──────── AVAILABLE RECORDS

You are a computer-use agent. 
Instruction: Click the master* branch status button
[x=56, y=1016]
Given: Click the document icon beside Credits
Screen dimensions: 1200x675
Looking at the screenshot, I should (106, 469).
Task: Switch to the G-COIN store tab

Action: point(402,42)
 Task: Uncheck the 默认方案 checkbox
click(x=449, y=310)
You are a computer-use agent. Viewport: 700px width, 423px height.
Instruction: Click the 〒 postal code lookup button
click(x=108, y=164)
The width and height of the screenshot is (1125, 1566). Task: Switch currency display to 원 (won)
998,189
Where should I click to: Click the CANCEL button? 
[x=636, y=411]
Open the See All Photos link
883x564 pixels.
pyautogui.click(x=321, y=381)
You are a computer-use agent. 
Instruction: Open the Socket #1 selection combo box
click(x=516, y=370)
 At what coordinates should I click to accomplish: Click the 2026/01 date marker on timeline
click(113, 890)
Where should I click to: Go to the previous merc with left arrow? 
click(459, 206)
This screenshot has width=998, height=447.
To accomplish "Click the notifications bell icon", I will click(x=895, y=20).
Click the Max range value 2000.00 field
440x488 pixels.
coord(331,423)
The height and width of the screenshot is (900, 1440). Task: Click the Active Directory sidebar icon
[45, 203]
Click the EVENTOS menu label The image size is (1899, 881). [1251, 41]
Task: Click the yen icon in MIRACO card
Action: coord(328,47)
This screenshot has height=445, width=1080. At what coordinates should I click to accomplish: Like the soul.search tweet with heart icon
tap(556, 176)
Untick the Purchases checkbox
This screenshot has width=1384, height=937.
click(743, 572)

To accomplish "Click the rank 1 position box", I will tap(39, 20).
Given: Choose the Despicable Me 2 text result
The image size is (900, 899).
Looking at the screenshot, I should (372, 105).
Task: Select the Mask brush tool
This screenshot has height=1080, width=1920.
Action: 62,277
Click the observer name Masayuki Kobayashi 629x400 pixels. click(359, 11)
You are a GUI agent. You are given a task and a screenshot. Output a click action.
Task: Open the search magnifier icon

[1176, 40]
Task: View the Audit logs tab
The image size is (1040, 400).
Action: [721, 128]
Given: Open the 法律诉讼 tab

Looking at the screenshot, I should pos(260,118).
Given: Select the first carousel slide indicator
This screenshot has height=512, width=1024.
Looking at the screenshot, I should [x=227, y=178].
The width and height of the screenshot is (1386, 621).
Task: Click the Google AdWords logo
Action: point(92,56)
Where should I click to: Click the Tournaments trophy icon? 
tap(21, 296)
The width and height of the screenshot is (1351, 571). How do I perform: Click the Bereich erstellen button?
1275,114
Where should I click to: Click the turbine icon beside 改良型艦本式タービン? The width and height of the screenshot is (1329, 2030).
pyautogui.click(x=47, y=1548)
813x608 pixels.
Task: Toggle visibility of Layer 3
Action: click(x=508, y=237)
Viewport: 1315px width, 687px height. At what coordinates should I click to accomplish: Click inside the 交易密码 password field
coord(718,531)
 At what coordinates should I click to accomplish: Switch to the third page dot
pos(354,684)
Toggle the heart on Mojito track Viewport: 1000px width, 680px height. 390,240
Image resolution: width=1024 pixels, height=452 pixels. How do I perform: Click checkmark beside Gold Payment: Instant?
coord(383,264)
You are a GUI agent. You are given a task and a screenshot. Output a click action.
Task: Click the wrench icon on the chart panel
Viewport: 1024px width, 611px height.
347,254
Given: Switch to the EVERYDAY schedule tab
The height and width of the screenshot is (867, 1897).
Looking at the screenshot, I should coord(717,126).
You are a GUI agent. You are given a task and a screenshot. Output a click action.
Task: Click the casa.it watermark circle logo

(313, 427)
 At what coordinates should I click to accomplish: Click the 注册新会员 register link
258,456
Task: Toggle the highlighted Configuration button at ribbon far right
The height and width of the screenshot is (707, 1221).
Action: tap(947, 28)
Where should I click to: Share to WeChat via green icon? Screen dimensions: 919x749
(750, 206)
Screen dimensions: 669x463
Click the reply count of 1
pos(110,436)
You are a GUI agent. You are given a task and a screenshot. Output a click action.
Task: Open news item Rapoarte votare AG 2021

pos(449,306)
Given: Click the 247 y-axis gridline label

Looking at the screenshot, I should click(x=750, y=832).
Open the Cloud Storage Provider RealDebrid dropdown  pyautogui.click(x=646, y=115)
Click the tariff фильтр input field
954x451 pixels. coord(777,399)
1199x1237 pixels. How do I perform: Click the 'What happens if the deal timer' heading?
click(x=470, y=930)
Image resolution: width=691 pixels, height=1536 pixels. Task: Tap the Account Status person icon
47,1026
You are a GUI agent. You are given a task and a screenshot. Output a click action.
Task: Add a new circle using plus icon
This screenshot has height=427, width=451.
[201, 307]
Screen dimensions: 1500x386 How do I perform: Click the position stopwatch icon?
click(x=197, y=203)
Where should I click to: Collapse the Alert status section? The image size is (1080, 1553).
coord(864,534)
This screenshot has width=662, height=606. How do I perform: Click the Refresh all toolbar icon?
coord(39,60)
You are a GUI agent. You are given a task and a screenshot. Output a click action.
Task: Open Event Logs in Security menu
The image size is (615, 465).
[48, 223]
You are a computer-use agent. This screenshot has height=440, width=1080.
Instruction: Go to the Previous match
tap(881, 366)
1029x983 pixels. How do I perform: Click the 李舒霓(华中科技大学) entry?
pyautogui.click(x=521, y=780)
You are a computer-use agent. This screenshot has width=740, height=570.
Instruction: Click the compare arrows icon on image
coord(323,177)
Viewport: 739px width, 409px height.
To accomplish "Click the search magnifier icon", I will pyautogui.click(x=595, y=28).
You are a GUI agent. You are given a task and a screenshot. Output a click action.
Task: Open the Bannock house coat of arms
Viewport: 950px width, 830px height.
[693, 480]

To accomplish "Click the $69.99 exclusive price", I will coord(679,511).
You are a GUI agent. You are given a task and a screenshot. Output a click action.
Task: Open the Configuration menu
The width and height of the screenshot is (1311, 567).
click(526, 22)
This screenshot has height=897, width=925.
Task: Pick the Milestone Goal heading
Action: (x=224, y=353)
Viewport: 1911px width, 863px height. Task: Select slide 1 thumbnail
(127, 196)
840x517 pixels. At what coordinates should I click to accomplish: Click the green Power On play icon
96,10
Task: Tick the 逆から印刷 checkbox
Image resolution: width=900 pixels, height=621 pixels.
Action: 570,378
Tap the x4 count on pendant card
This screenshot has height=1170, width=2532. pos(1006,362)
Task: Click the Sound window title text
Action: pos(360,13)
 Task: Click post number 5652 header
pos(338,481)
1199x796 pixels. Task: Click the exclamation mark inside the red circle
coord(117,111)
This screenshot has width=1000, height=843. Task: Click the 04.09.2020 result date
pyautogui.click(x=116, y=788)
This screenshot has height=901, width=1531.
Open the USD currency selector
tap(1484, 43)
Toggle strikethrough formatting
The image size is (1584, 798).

────────────────

You are asked to copy all of the entries above exactly.

RESPONSE TO THIS TASK |
You are a computer-use agent. 
Instruction: Click the master* branch status button
[x=56, y=1016]
Given: Click the document icon beside Credits
Screen dimensions: 1200x675
Looking at the screenshot, I should (106, 469).
Task: Switch to the G-COIN store tab

Action: point(402,42)
 Task: Uncheck the 默认方案 checkbox
click(x=449, y=310)
You are a computer-use agent. Viewport: 700px width, 423px height.
Instruction: Click the 〒 postal code lookup button
click(x=108, y=164)
The width and height of the screenshot is (1125, 1566). Task: Switch currency display to 원 (won)
998,189
Where should I click to: Click the CANCEL button? 
[x=636, y=411]
Open the See All Photos link
883x564 pixels.
pyautogui.click(x=321, y=381)
You are a computer-use agent. 
Instruction: Open the Socket #1 selection combo box
click(x=516, y=370)
 At what coordinates should I click to accomplish: Click the 2026/01 date marker on timeline
click(113, 890)
Where should I click to: Go to the previous merc with left arrow? 
click(459, 206)
This screenshot has width=998, height=447.
To accomplish "Click the notifications bell icon", I will click(x=895, y=20).
Click the Max range value 2000.00 field
440x488 pixels.
coord(331,423)
The height and width of the screenshot is (900, 1440). Task: Click the Active Directory sidebar icon
[45, 203]
Click the EVENTOS menu label The image size is (1899, 881). [1251, 41]
Task: Click the yen icon in MIRACO card
Action: coord(328,47)
This screenshot has height=445, width=1080. At what coordinates should I click to accomplish: Like the soul.search tweet with heart icon
tap(556, 176)
Untick the Purchases checkbox
This screenshot has width=1384, height=937.
click(743, 572)

To accomplish "Click the rank 1 position box", I will tap(39, 20).
Given: Choose the Despicable Me 2 text result
The image size is (900, 899).
Looking at the screenshot, I should (372, 105).
Task: Select the Mask brush tool
This screenshot has height=1080, width=1920.
Action: 62,277
Click the observer name Masayuki Kobayashi 629x400 pixels. click(359, 11)
You are a GUI agent. You are given a task and a screenshot. Output a click action.
Task: Open the search magnifier icon

[1176, 40]
Task: View the Audit logs tab
The image size is (1040, 400).
Action: [721, 128]
Given: Open the 法律诉讼 tab

Looking at the screenshot, I should pos(260,118).
Given: Select the first carousel slide indicator
This screenshot has height=512, width=1024.
Looking at the screenshot, I should [x=227, y=178].
The width and height of the screenshot is (1386, 621).
Task: Click the Google AdWords logo
Action: point(92,56)
Where should I click to: Click the Tournaments trophy icon? 
tap(21, 296)
The width and height of the screenshot is (1351, 571). How do I perform: Click the Bereich erstellen button?
1275,114
Where should I click to: Click the turbine icon beside 改良型艦本式タービン? The width and height of the screenshot is (1329, 2030).
pyautogui.click(x=47, y=1548)
813x608 pixels.
Task: Toggle visibility of Layer 3
Action: click(x=508, y=237)
Viewport: 1315px width, 687px height. At what coordinates should I click to accomplish: Click inside the 交易密码 password field
coord(718,531)
 At what coordinates should I click to accomplish: Switch to the third page dot
pos(354,684)
Toggle the heart on Mojito track Viewport: 1000px width, 680px height. 390,240
Image resolution: width=1024 pixels, height=452 pixels. How do I perform: Click checkmark beside Gold Payment: Instant?
coord(383,264)
You are a GUI agent. You are given a task and a screenshot. Output a click action.
Task: Click the wrench icon on the chart panel
Viewport: 1024px width, 611px height.
347,254
Given: Switch to the EVERYDAY schedule tab
The height and width of the screenshot is (867, 1897).
Looking at the screenshot, I should coord(717,126).
You are a GUI agent. You are given a task and a screenshot. Output a click action.
Task: Click the casa.it watermark circle logo

(313, 427)
 At what coordinates should I click to accomplish: Click the 注册新会员 register link
258,456
Task: Toggle the highlighted Configuration button at ribbon far right
The height and width of the screenshot is (707, 1221).
Action: tap(947, 28)
Where should I click to: Share to WeChat via green icon? Screen dimensions: 919x749
(750, 206)
Screen dimensions: 669x463
Click the reply count of 1
pos(110,436)
You are a GUI agent. You are given a task and a screenshot. Output a click action.
Task: Open news item Rapoarte votare AG 2021

pos(449,306)
Given: Click the 247 y-axis gridline label

Looking at the screenshot, I should click(x=750, y=832).
Open the Cloud Storage Provider RealDebrid dropdown  pyautogui.click(x=646, y=115)
Click the tariff фильтр input field
954x451 pixels. coord(777,399)
1199x1237 pixels. How do I perform: Click the 'What happens if the deal timer' heading?
click(x=470, y=930)
Image resolution: width=691 pixels, height=1536 pixels. Task: Tap the Account Status person icon
47,1026
You are a GUI agent. You are given a task and a screenshot. Output a click action.
Task: Add a new circle using plus icon
This screenshot has height=427, width=451.
[201, 307]
Screen dimensions: 1500x386 How do I perform: Click the position stopwatch icon?
click(x=197, y=203)
Where should I click to: Collapse the Alert status section? The image size is (1080, 1553).
coord(864,534)
This screenshot has width=662, height=606. How do I perform: Click the Refresh all toolbar icon?
coord(39,60)
You are a GUI agent. You are given a task and a screenshot. Output a click action.
Task: Open Event Logs in Security menu
The image size is (615, 465).
[48, 223]
You are a computer-use agent. This screenshot has height=440, width=1080.
Instruction: Go to the Previous match
tap(881, 366)
1029x983 pixels. How do I perform: Click the 李舒霓(华中科技大学) entry?
pyautogui.click(x=521, y=780)
You are a computer-use agent. This screenshot has width=740, height=570.
Instruction: Click the compare arrows icon on image
coord(323,177)
Viewport: 739px width, 409px height.
To accomplish "Click the search magnifier icon", I will pyautogui.click(x=595, y=28).
You are a GUI agent. You are given a task and a screenshot. Output a click action.
Task: Open the Bannock house coat of arms
Viewport: 950px width, 830px height.
[693, 480]

To accomplish "Click the $69.99 exclusive price", I will coord(679,511).
You are a GUI agent. You are given a task and a screenshot. Output a click action.
Task: Open the Configuration menu
The width and height of the screenshot is (1311, 567).
click(526, 22)
This screenshot has height=897, width=925.
Task: Pick the Milestone Goal heading
Action: (x=224, y=353)
Viewport: 1911px width, 863px height. Task: Select slide 1 thumbnail
(127, 196)
840x517 pixels. At what coordinates should I click to accomplish: Click the green Power On play icon
96,10
Task: Tick the 逆から印刷 checkbox
Image resolution: width=900 pixels, height=621 pixels.
Action: 570,378
Tap the x4 count on pendant card
This screenshot has height=1170, width=2532. pos(1006,362)
Task: Click the Sound window title text
Action: pos(360,13)
 Task: Click post number 5652 header
pos(338,481)
1199x796 pixels. Task: Click the exclamation mark inside the red circle
coord(117,111)
This screenshot has width=1000, height=843. Task: Click the 04.09.2020 result date
pyautogui.click(x=116, y=788)
This screenshot has height=901, width=1531.
Open the USD currency selector
tap(1484, 43)
Toggle strikethrough formatting
The image size is (1584, 798).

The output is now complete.